Medizinische Universität Graz - Research portal

Logo MUG Resarch Portal

Selected Publication:

Mattweber, M.
EEG-derived Bispectral Index (BIS) for depth of anesthesia monitoring : effect of neuromuscular blockade on the BIS-A-2000 and the BIS-XP
[ Dissertation ] Graz Medical University; 2004. pp.77.

 

Authors Med Uni Graz:
Advisor:
Metzler Helfried
Altmetrics:

Abstract:
Facial electromyographic activity and neuromuscular block could influence bispectral index (BIS) depth of anaesthesia monitoring.

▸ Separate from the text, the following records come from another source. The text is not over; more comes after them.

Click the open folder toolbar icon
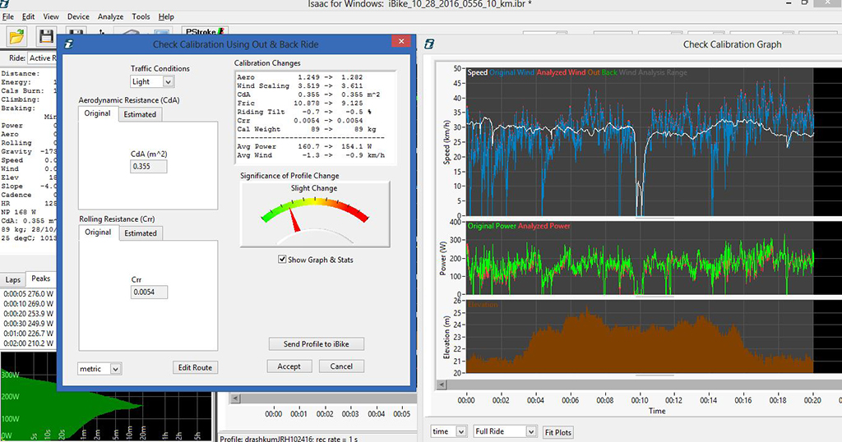Screen dimensions: 842x442 [x=16, y=36]
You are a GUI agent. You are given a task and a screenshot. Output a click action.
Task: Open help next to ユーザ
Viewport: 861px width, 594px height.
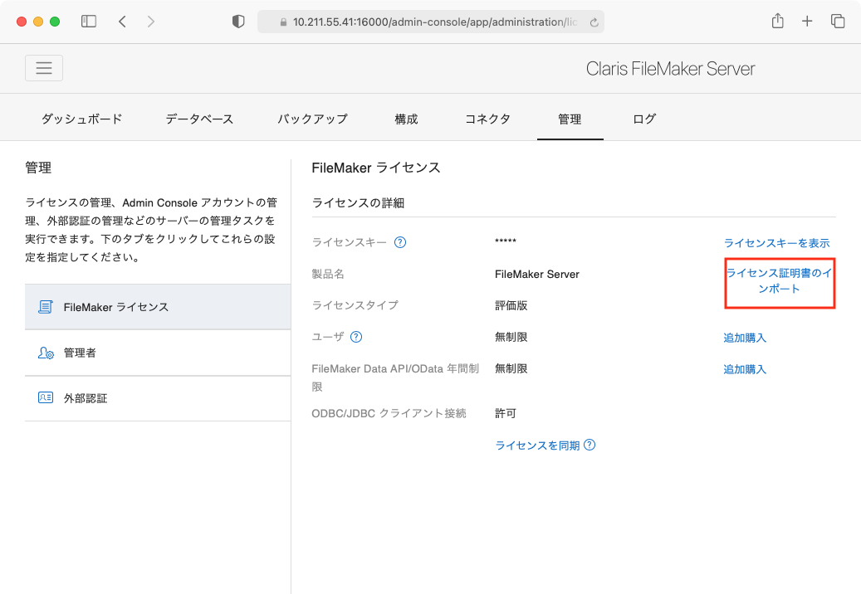coord(357,337)
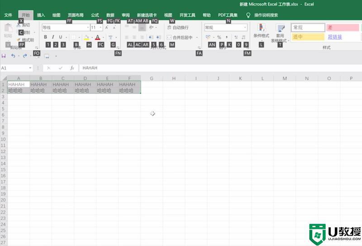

The purpose of our study was to examine, in 30 patients undergoing general surgical procedures, the effect of different stages of neuromuscular block on BIS monitoring and to compare the conventional A-2000 BIS TM to the new BIS-XP TM system. At deep surgical anaesthesia of BIS of about 40, under propofol 3,61 g/ml target controlled infusion and 0,15-0,3 g kg-1 min-1 remifentanil infusion, mivacurium 0,15 mg/kg was administered. The onset of neuromuscular block triggered a brief transient odd divergence in response manifesting as BIS increase from 43 +/- 4 to 49 +/- 7 (p=0,007) and BIS-XP decline from 41 +/- 3 to 35 +/- 3 (p=0,003) at 1 +/- 0,2 min and 1,4 +/- 0,5 min. After 2,5 +/- min after mivacurium administration, both monitors returned to baseline values of 43 +/- 5 and 40 +/- 4 respectively. Following that, BIS and BIS-XP did not significantly change during complete neuromuscular block or during various levels of neuromuscular recovery. At all phases, BIS-XP was significantly lower than BIS. Our study indicated that during deep surgical levels of propofol remifentanil anaesthesia, except for a brief transient odd divergence between BIS and BIS-XP artefacts in response to onset of neuromuscular block, BIS monitoring was not sensitive to the presence of absence of neuromuscular blockade. The displays values of the BIS differed from the BIS-XP, as the BIS-XP was constantly lower than the BIS. The difference are still unacceptably wide to allow values given by the two monitors to be used interchangeably for individual patients.